## SOURCE TEXT
The new rules will bar new projects with CO2 emissions of 550g/KWh from capacity payments. Starting in July 2025, those emitting on average more than 350kg of CO2 a year per installed kWe will be similarly restricted.
According to the European Commission, the CO2 limits will effectively ban coal plants from Italy’s capacity auctions. The exclusion will open a gap the country can fill with technologies such as demand response and energy storage, the EU executive noted.
‘Goes in the opposite direction’
However, to Italia Solare and the other signatories, the CO2 clampdown will fall short.
As currently designed, Italy’s capacity mechanism will see bill payers fund thermal power plants with an annual billion euros for 15 years, the organisations claimed. The scheme breaches the principle in EU legislation that capacity markets should be rolled out only as a last resort, they argued.

[Stored records]
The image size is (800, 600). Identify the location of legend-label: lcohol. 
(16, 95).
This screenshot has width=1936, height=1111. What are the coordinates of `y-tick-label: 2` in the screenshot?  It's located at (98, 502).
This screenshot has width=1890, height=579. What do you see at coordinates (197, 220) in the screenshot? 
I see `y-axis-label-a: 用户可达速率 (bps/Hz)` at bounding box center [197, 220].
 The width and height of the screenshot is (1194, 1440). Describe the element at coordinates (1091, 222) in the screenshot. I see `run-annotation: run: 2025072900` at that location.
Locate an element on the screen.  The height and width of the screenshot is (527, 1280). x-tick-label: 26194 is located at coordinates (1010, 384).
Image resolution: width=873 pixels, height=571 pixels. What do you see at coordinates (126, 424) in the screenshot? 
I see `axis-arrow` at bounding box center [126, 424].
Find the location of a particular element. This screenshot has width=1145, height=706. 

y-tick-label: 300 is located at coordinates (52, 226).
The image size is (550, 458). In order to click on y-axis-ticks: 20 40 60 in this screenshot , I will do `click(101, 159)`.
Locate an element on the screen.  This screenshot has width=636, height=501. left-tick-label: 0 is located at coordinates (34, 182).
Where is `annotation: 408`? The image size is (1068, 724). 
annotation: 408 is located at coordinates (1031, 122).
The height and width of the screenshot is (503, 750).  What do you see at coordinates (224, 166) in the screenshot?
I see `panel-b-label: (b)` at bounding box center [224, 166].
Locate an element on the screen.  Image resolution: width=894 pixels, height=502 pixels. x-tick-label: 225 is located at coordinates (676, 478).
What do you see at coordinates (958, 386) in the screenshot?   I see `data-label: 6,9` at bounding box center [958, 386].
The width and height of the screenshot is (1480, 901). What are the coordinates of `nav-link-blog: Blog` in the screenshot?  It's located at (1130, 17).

## REQUIRED TASKS
A. Check each statement against the text on Italy's capacity mechanism and answer yes or no, quoting the words that decide it: (i) The new rules keep new projects with CO2 emissions of 550g/KWh from receiving capacity payments. (ii) Italia Solare and the other signatories consider the CO2 clampdown sufficient. (iii) The organisations claimed bill payers would fund thermal power plants for 10 years.
B. Reproduce word for word the part of the text on Italy's capacity mechanism between "The new rules" and "be similarly restricted.", inclusive.
C. Resume the text on Italy's capacity mechanism, starting after its final sentence.
The stored records were taken from a separate source.

## ANSWER LIST
A.
(i) Yes: "bar new projects with CO2 emissions of 550g/KWh from capacity payments"
(ii) No: "the CO2 clampdown will fall short"
(iii) No: "an annual billion euros for 15 years"

B.
The new rules will bar new projects with CO2 emissions of 550g/KWh from capacity payments. Starting in July 2025, those emitting on average more than 350kg of CO2 a year per installed kWe will be similarly restricted.

C.
“The Clean Energy Package aims at an increasingly decentralised system of energy communities, active consumers and local generation … while [Italy] is instead working to accelerate the introduction of a tool that goes in the opposite direction,” the signatories said.
The controversy comes to cast fresh spotlight on Italy’s renewable policies, with landmark announcements in the past few weeks.
In a separate development earlier in June, the country secured the Commission’s all-clear to a new renewable subsidy scheme. Auctions and others will award up to €5.4 billion (US$6.05 billion) in contract-for-difference funding to PV, onshore wind, hydro and other renewables until 2021.
For PV, the prospect of government support marks a brighter turn of events after Italy phased down feed-in tariffs in the early 2010s, bringing the 18GW-19GW industry to a standstill. Utility-scale projects are once again making headway, despite lingering regulatory challenges.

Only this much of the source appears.